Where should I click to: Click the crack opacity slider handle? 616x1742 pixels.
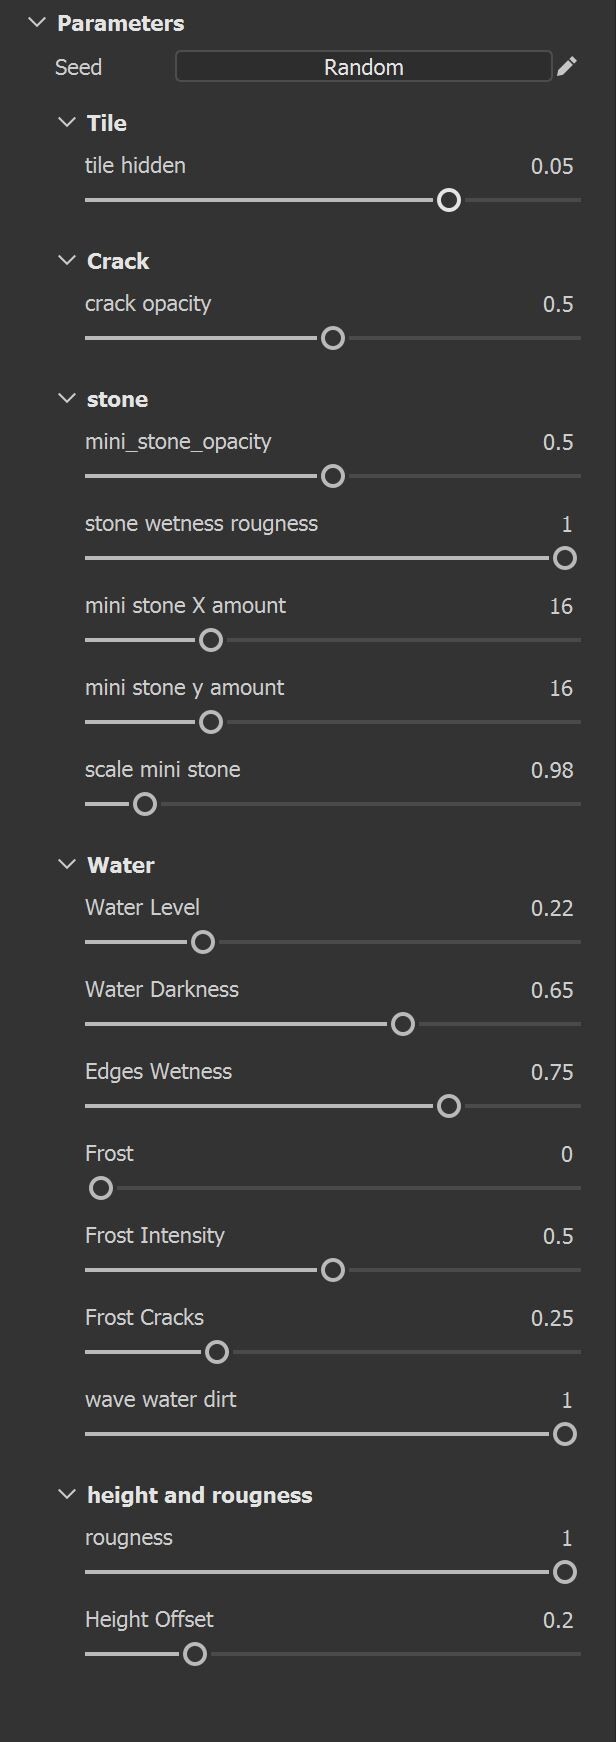click(x=333, y=338)
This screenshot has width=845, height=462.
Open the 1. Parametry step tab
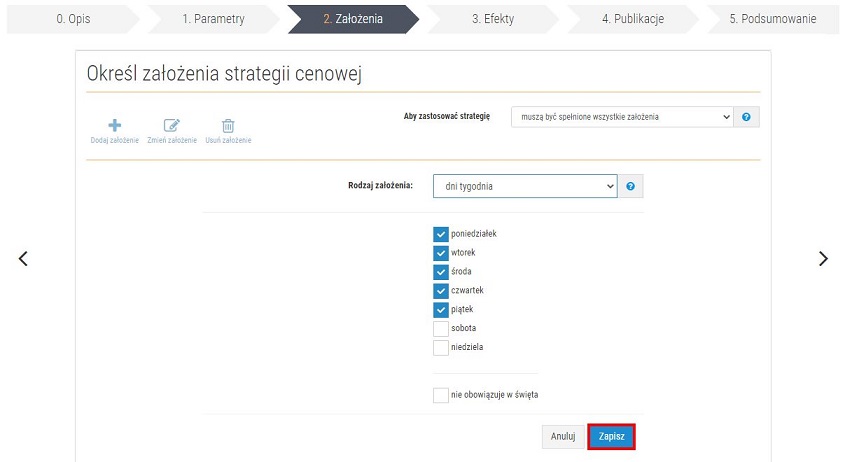[213, 19]
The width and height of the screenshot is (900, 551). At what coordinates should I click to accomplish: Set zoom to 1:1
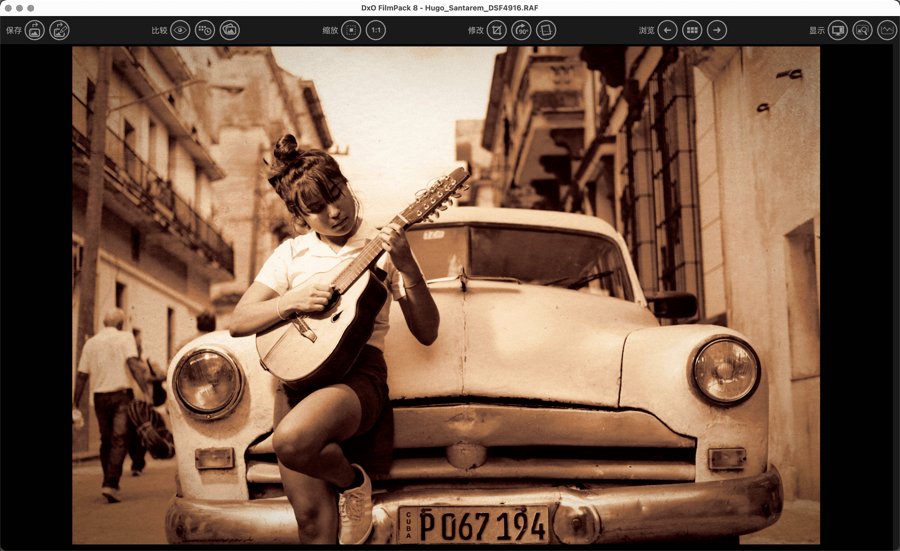376,31
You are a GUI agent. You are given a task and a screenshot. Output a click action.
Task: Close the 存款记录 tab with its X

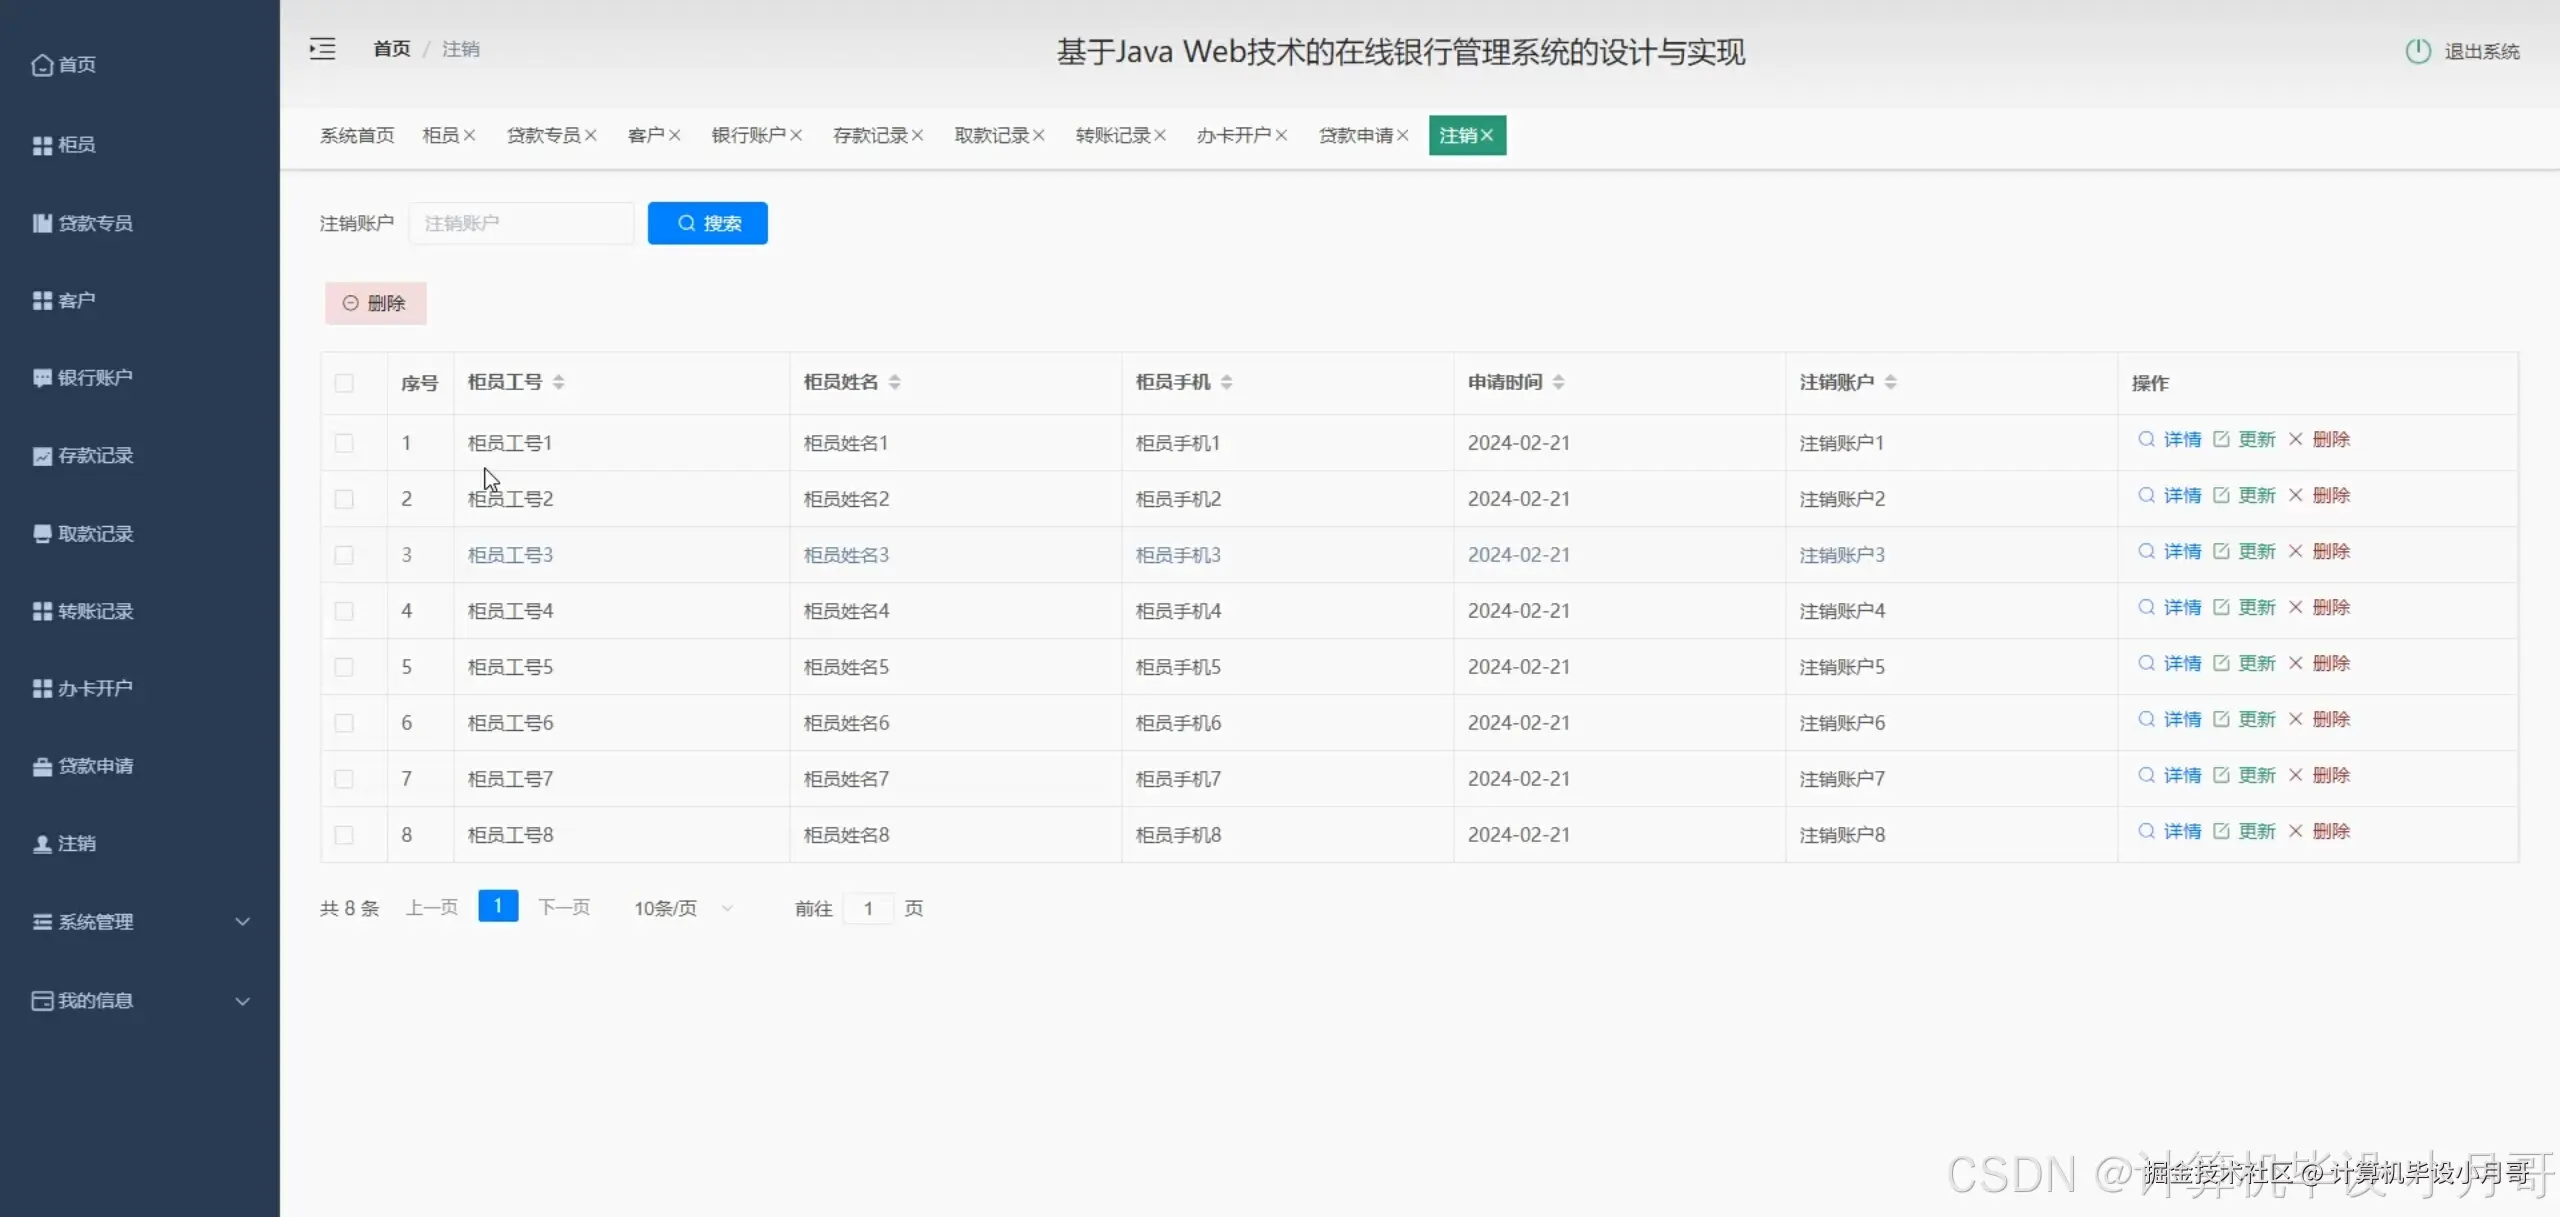coord(917,135)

-=-=-=-=-

* **GIVEN INSTRUCTION**
Rewrite all the entries above, substituting "image" for every occurrence of "screenshot" and leaving everything else unchanged. Leave out the pictures.

* **COMPLETE OUTPUT**
Where should I click to: Click the crack opacity slider handle? 616x1742 pixels.
click(x=333, y=338)
This image has width=845, height=462.
Open the 1. Parametry step tab
[213, 19]
The width and height of the image is (900, 551). At what coordinates should I click to accomplish: Set zoom to 1:1
376,31
You are a GUI agent. You are given a task and a image. Output a click action.
Task: Close the 存款记录 tab with its X

coord(917,135)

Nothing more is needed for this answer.